The Mist (2007)

Movie Info

Movie Info

Run Time
2 hours and 7 minutes
Rating
R

VP Content Ratings

Violence
6/10
Language
7/10
Sex & Nudity
1/10
Rated R. Our ratings: V- 6; L-7; S/N-1 . Running time: 2 hours 7 min. Note that there is a spoiler in the last paragraph, as well as in the discussion questions.

Give ear to my prayer, O God;
do not hide yourself from my supplication.
Attend to me, and answer me;
I am troubled in my complaint.
I am distraught by the noise of the enemy,
because of the clamour of the wicked.
For they bring trouble upon me,
and in anger they cherish enmity against me.
My heart is in anguish within me,
the terrors of death have fallen upon me.
Fear and trembling come upon me,
and horror overwhelms me.
Psalm 55:1-5

David, Billy and friends try to escape.
(c) 2007 MGM-Dimension Films

This is the third Steven King work that writer/director Frank Darabont has adapted for the screen. But do not let Shawshank Redemption and The Green Mile mislead you into expecting a similar film of warm feelings (at least if you are unfamiliar with the original, as I was). This is a horror film, filled with blood and gore and an ending that will leave you with a downbeat, wrung-out feeling.

David Drayton (Thomas Jane), an artist who creates book covers, lives with his wife and son in a home overlooking a Maine lake nestled among mountains. A violent thunderstorm storm sends a tree smashing into his studio, totally destroying his current project. The tree had been located on the property of hostile neighbor Brent Norton (Andre Braugher), but David manages to make a shaky truce with the man. When the two adults and David’s son Billy (Nathan Gamble) go into town for supplies, they soon learn that the storm and the loss of electricity was but the beginnings of their troubles. While they are in the grocery store a mist is blown in from the mountains, soon cutting off all visibility.

A man with blood streaming from his head and nose runs screaming into the store, telling them not to go out there. Of course, some do want to do just that, but when they disappear into the mist and then cry out in pain and terror, the rest of the crowd agrees to stay put, at least for a while. The people consists of a cross section of the community, from the small but plucky store manager Ollie (Toby Jones) to soldiers from a nearby base to mechanics and housewives and store clerks to dear ole Mrs. Carmody (Marcia Gay Harden), the local shrill voiced evangelistic Christian obsessed with the prophecies of the Book of Revelation. She will become the inside counterpart to the horror lurking outside enwrapped by the mist.

The film is gory, but is as much of a character study as it is a blood fest, with a bit of social observation of racism, class conflict, and religious fanaticism thrown in. It is also an interesting study in how our preconceptions influence what we see and believe—the rationalist Brent Norton, for example, refusing to believe David’s account of a battle in the stock room against a tentacled creature: he refuses to even go back and look at the evidence in the belief that his neighbor is racist and trying to pull a practical joke on him. Writer Darabont changed the ambiguous ending of the original, resulting in one of the most downer of an ending that you are ever likely to see.

For Reflection/Discussion

1) How is the film’s initial slow pace important for the build up to the horror?
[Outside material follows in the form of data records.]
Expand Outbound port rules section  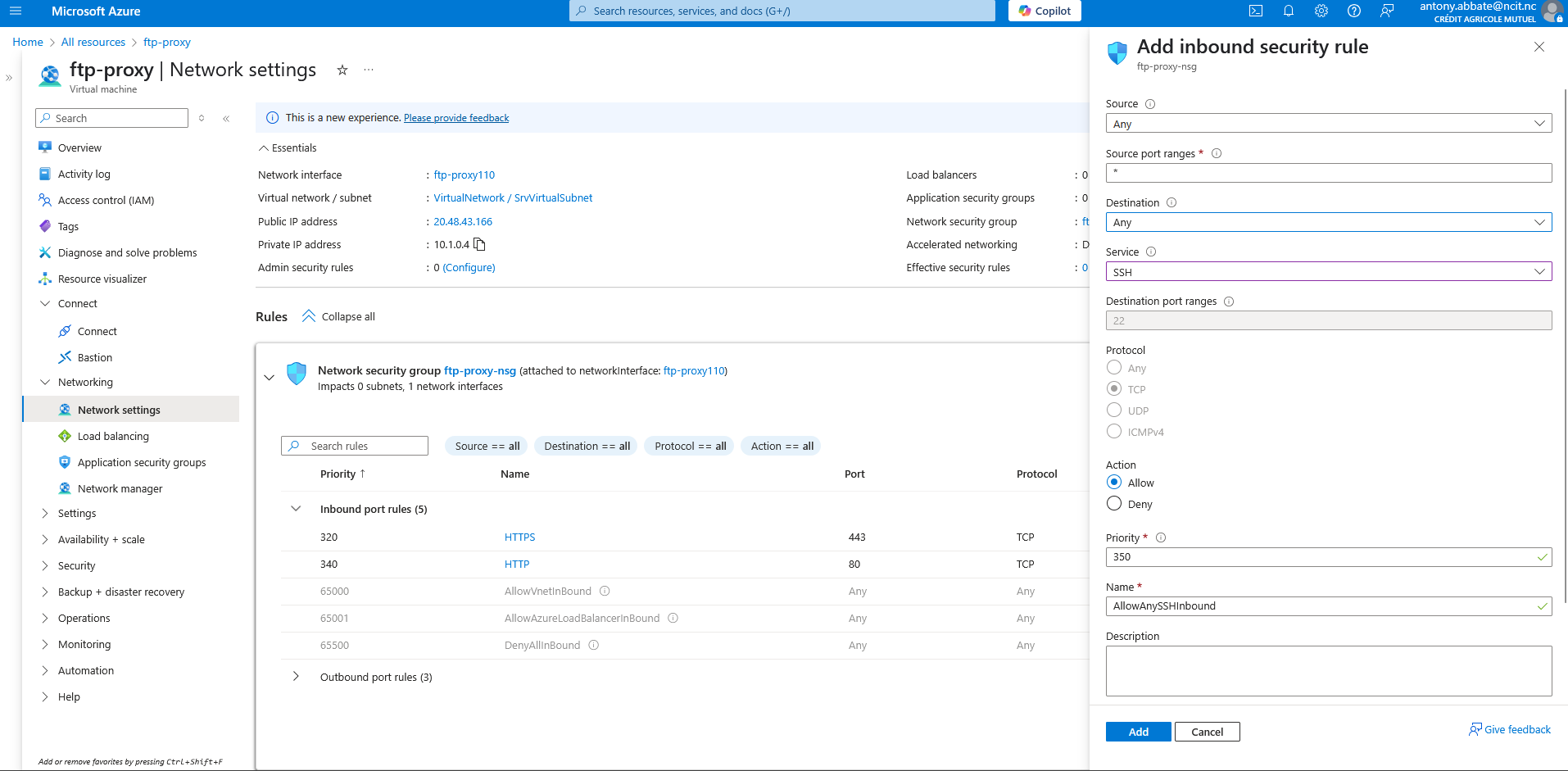pos(296,677)
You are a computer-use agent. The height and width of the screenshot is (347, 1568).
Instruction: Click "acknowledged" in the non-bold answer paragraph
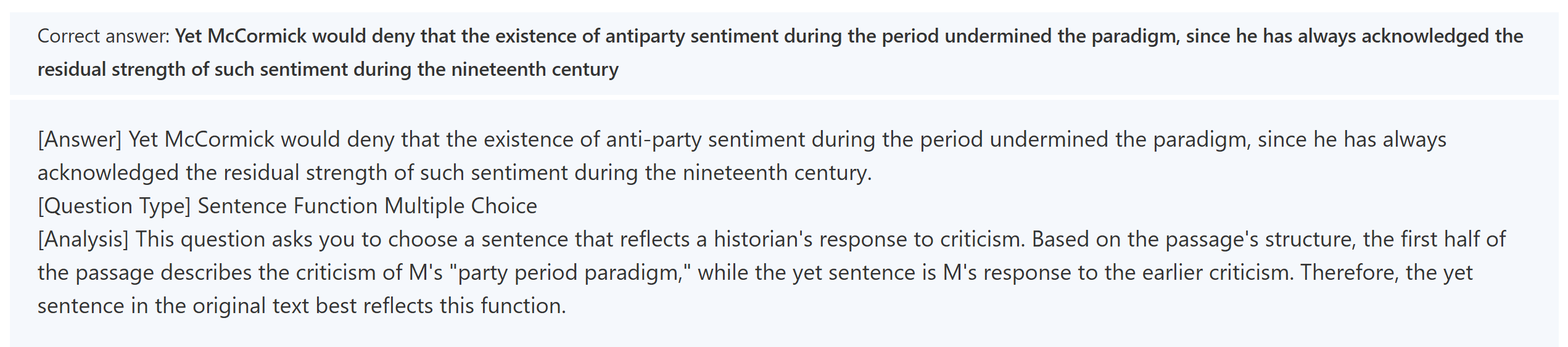click(x=108, y=173)
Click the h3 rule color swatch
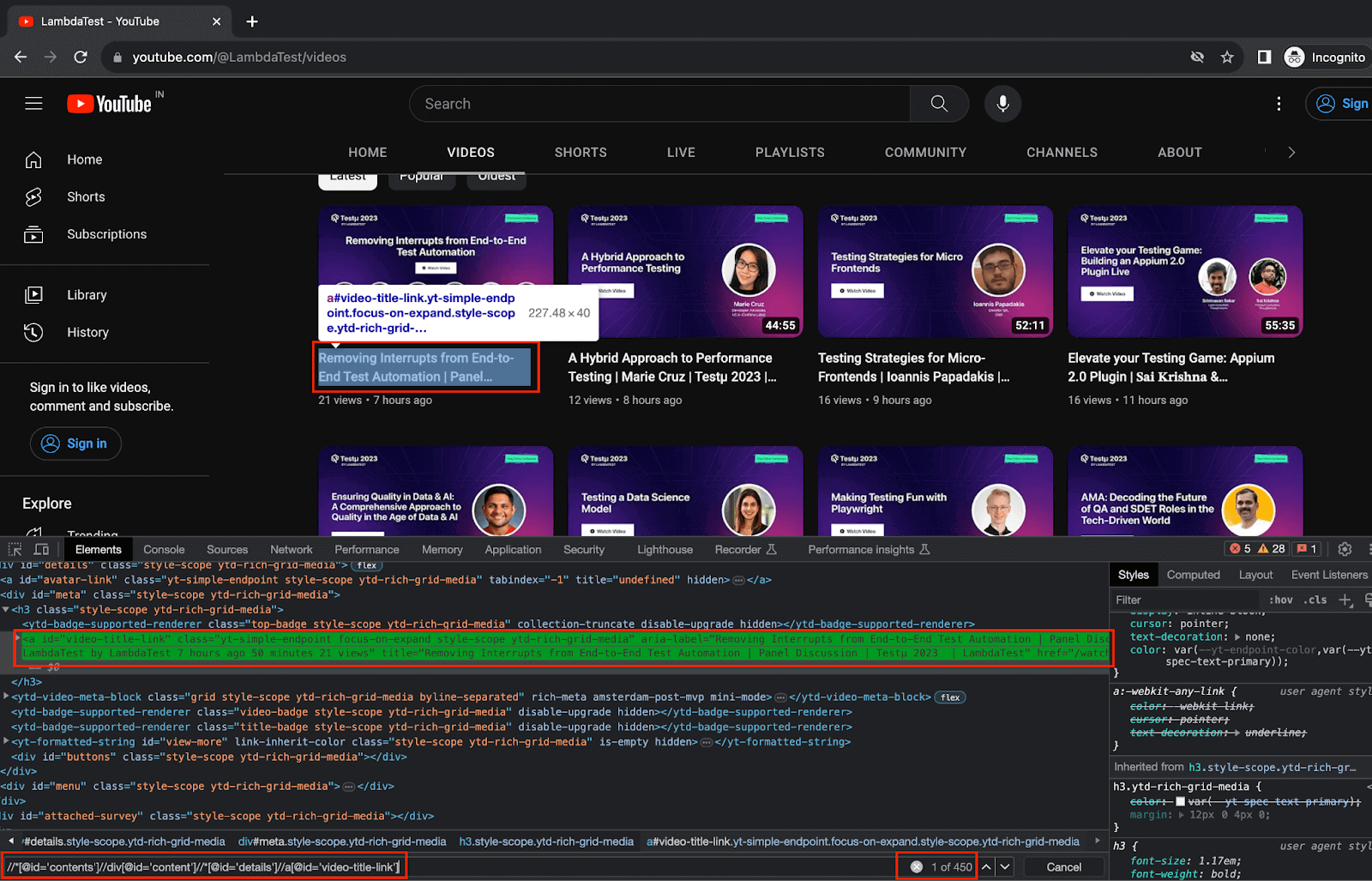 (x=1180, y=802)
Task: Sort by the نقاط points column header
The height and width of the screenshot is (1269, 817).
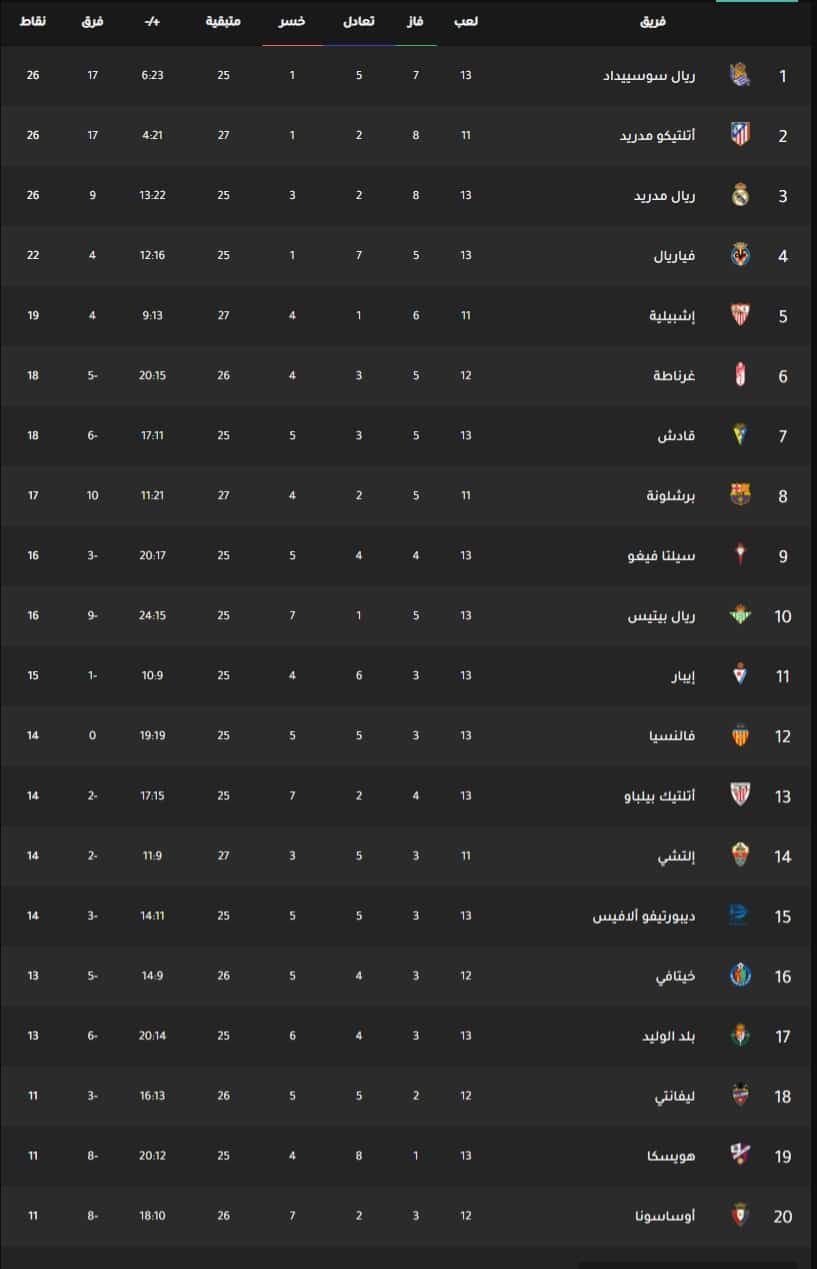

2) Which of the characters surprised you somewhat? Ollie? Not exactly the heroic type, is he? What do you think of the depiction of the only avowed Christian in the group? Pretty stereotypical?

3) How can such religious fanaticism be as horrible as the mist creatures? What do you think of the comment of the man who tells her that her god is too much Old Testament?

4) Do you see any political implications in the observation “You scare people enough, and they’ll do anything” ?

5) What signs of racism and classism do you see in the film? How do these affect the characters’ willingness to accept the testimony of others concerning the existence of the mist creatures? In other words, do our preconceptions accept the way we “see” things?

6) Did you feel manipulated by the depiction of Mrs. Carmody—that is, what were your feelings when she met her fate? (The audience cheered and clapped at the screening I attended, much as they did when Dirty Harry dispatched his enemies in gruesome ways.)

7) How does the dawning realization of the source of the mist and creatures make the film a variation on Frankenstein?

8) How did you feel at the conclusion of the film? How does the ending show the vital necessity of hope? Hope was an important theme of Shawshank Redemption: compare the two films in regard to this. What might Andy have done if he had been like David?